Il pressing sulle autorità della Cirenaica e sul generale Haftar è iniziato lo scorso 12 gennaio. Quel giorno il direttore della Cia William Burns, arrivato a Tripoli per incontrare il primo ministro del governo di unità nazionale Abdelhamid Dabaiba, prolungò la sua missione volando a Rajma, il quartier genera le di Haftar nei pressi di Bengasi in Cirenaica. All'incontro del direttore della Cia con il generale ha fatto seguito una riunione, segnalata su Twitter l'ambasciata statunitense a Tripoli, tra lo stesso Haftar e Barbara Leaf l'assistente del segretario di Stato americano per il Medio Oriente.

Ancora una volta il vero ago della bilancia della trattativa per l'allontanamento della Wagner sarà però il presidente turco Recep Tayyp Erdogan. E questa, nonostante l'appartenenza della Turchia alla Nato, non è una garanzia di successo per gli Stati Uniti. Erdogan, oltre a essere uno dei principali interlocutori del presidente russo Vladimir Putin, non ha infatti intenzione di rinunciare al controllo dell'esecutivo di Tripoli esercitato grazie alla presenza di alcune migliaia di mercenari siriani pagati da Ankara. Un presenza essenziale non solo per garantire la sopravvivenza di un premier, Al Dabeiba, tenuto sotto scacco dalle milizie, ma anche per continuare a firmare contratti energetici preservando gli accordi - controfirmati dalla Libia del 2019 - che assegnano alla Turchia il controllo di buona parte del Mediterraneo orientale.

Un'altra incognita riguarda la disponibilità statunitense a fornire forze aeree a un leader scarsamente controllabile come Haftar. Soprattutto nell'imminenza delle delicatissime trattative con le altre formazioni libiche per lo svolgimento di elezioni e la successiva formazione di un governo di unità nazionale.

La terza più grossa incognita sulla cacciata della brigata Wagner dalla Libia riguarda, però, la disponibilità russa a farsi mettere alla porta.
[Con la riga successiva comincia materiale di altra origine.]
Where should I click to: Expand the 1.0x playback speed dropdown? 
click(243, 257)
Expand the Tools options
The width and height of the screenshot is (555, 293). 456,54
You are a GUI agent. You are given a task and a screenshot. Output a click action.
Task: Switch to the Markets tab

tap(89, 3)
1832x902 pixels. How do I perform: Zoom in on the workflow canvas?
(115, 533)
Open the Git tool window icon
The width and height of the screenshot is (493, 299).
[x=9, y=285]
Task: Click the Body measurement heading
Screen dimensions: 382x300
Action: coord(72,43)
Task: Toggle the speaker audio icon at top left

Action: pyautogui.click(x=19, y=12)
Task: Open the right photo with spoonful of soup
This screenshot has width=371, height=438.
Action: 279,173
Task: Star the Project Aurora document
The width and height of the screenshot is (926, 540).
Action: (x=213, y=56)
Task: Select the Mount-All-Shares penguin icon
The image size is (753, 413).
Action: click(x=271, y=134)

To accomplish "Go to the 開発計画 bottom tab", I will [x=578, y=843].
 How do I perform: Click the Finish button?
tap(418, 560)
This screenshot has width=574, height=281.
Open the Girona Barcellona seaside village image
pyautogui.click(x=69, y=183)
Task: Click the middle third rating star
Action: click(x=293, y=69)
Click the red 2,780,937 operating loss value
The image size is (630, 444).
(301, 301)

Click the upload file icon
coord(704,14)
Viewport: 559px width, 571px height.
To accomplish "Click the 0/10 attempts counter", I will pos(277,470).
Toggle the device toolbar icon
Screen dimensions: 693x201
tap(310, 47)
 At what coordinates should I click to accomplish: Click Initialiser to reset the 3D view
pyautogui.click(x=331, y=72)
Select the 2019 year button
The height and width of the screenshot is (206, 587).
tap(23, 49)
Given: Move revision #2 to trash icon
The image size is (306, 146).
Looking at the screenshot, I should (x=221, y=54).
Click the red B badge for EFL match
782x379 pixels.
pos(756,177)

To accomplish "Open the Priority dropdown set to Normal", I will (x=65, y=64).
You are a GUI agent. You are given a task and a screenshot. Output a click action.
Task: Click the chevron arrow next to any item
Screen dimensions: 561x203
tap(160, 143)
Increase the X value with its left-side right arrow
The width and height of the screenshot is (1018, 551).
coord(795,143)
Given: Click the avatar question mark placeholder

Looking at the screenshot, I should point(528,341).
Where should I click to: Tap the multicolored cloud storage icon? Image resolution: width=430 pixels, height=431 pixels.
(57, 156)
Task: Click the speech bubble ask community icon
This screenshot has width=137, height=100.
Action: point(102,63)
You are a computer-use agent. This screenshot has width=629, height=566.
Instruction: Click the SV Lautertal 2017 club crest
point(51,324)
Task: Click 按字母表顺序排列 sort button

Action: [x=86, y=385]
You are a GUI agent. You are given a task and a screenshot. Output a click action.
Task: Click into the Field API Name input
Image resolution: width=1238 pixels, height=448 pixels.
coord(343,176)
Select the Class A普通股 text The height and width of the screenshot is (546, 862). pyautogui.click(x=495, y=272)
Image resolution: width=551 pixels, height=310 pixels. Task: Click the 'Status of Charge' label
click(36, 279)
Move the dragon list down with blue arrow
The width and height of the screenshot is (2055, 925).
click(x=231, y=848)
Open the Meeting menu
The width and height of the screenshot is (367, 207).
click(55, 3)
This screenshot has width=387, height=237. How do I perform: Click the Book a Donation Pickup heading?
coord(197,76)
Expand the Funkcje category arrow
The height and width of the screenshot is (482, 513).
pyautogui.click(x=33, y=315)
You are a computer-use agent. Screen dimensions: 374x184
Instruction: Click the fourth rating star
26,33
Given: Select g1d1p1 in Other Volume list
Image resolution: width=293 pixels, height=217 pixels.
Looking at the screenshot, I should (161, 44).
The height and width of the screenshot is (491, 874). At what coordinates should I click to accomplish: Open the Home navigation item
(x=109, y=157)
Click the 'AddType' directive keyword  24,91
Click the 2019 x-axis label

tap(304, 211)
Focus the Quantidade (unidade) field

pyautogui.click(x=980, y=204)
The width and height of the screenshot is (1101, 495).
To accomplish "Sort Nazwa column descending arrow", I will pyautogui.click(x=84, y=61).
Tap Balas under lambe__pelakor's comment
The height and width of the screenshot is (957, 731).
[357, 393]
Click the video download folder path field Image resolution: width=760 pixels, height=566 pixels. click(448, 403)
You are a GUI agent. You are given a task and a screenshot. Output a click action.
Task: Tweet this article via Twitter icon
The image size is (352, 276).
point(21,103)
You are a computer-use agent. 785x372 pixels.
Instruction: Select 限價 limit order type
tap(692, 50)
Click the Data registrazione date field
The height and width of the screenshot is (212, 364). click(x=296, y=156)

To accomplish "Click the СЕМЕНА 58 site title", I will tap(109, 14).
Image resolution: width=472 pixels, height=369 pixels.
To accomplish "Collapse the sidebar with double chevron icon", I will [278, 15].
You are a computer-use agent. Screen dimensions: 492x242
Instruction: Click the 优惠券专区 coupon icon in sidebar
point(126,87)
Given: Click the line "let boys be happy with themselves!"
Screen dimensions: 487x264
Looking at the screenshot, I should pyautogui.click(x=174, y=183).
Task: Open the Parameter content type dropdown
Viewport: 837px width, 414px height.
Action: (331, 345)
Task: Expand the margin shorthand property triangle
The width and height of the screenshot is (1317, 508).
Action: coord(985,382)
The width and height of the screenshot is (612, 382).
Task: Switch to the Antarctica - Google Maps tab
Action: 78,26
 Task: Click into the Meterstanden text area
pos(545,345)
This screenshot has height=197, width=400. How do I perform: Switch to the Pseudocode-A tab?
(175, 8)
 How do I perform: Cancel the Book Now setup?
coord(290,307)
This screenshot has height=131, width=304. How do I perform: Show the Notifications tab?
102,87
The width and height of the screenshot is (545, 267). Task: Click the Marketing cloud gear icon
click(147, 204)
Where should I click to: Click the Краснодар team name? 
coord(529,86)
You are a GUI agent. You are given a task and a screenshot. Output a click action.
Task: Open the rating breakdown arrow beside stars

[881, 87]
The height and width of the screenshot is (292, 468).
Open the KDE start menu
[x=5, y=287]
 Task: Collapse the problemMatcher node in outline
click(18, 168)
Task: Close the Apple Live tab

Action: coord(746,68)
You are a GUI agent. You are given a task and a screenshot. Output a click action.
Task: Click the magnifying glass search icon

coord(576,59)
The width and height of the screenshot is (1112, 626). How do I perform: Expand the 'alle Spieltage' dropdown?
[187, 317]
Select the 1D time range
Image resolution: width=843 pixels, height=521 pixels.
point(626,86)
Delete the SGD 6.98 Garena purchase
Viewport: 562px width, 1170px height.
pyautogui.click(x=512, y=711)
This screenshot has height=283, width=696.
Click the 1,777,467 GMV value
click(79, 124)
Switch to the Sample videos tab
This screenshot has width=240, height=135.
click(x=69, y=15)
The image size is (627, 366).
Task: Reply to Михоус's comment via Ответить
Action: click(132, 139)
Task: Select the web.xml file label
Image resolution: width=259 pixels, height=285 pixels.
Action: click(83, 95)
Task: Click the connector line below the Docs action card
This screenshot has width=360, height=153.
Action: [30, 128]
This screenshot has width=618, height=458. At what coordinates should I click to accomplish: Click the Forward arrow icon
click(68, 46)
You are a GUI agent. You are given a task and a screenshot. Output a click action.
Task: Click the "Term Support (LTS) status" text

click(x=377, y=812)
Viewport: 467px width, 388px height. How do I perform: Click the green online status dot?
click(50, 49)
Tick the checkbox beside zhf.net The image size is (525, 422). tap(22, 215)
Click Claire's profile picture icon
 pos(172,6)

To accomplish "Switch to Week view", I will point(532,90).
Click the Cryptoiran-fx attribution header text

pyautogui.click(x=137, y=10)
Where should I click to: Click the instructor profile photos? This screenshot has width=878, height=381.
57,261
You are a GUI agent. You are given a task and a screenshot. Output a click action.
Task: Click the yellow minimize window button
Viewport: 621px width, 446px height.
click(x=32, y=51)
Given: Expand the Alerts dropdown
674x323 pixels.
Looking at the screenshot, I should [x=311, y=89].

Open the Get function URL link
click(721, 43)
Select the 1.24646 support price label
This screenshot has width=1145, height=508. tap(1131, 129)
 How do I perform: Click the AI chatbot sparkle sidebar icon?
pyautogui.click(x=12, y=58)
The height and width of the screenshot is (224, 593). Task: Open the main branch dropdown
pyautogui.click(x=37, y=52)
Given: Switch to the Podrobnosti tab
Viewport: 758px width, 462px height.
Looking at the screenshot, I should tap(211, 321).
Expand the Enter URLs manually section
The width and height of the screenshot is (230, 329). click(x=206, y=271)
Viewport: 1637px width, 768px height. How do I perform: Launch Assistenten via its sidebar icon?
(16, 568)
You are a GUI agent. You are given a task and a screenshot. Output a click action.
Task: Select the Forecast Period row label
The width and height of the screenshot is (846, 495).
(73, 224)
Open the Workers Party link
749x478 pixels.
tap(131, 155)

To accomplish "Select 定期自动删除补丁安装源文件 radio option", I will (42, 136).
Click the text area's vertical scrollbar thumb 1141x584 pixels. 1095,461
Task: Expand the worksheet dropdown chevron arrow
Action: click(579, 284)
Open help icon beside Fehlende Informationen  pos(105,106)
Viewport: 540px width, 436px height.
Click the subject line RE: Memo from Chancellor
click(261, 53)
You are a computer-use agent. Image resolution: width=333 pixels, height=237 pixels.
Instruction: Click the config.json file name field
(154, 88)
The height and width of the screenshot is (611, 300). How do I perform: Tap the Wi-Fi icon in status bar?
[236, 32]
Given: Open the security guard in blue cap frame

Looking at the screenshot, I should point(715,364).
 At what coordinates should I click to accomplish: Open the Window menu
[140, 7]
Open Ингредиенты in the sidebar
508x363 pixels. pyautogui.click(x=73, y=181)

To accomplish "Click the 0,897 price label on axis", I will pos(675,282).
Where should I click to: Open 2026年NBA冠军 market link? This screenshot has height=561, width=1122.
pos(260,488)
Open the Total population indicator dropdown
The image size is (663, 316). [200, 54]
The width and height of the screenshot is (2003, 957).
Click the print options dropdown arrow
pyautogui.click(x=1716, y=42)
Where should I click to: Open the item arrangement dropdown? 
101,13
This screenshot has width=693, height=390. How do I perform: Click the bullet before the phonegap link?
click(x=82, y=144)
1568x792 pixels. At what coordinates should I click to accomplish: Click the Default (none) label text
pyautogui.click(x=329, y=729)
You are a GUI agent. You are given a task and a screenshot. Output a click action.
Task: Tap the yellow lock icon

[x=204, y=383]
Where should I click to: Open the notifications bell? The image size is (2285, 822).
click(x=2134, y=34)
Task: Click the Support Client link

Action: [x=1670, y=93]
Insediatasi in Cirenaica d'intesa con Haftar, la Russia ha progressivamente ridimensionato le relazioni con l'inaffidabile generale appoggiando sia il presidente del Parlamento di Tobruk Aguila Issa Saleh, sia Saif Gheddafi, figlio dell'ex dittatore libico. I mercenari russi, per quanto coinvolti nelle lotte di potere interne al Paese, sono in Libia soprattutto per difendere i contratti sul petrolio firmati a suo tempo con il deposto regime del colonnello Gheddafi. Grazie al controllo delle quattro basi di Brak al Shati nel sud ovest della Cirenaica di Jufrah (Centro-Sud), Qardabiyah (Centro-Nord) e di al-Khadim (Nord-Est), la Wagner mantiene una presenza di 1.500/2.

000 uomini con i quali controlla le attività dei terminali petroliferi di Ras Lanuf, Brega ed Es Sidr oltre che quelle dei pozzi di El Feel e Sharara.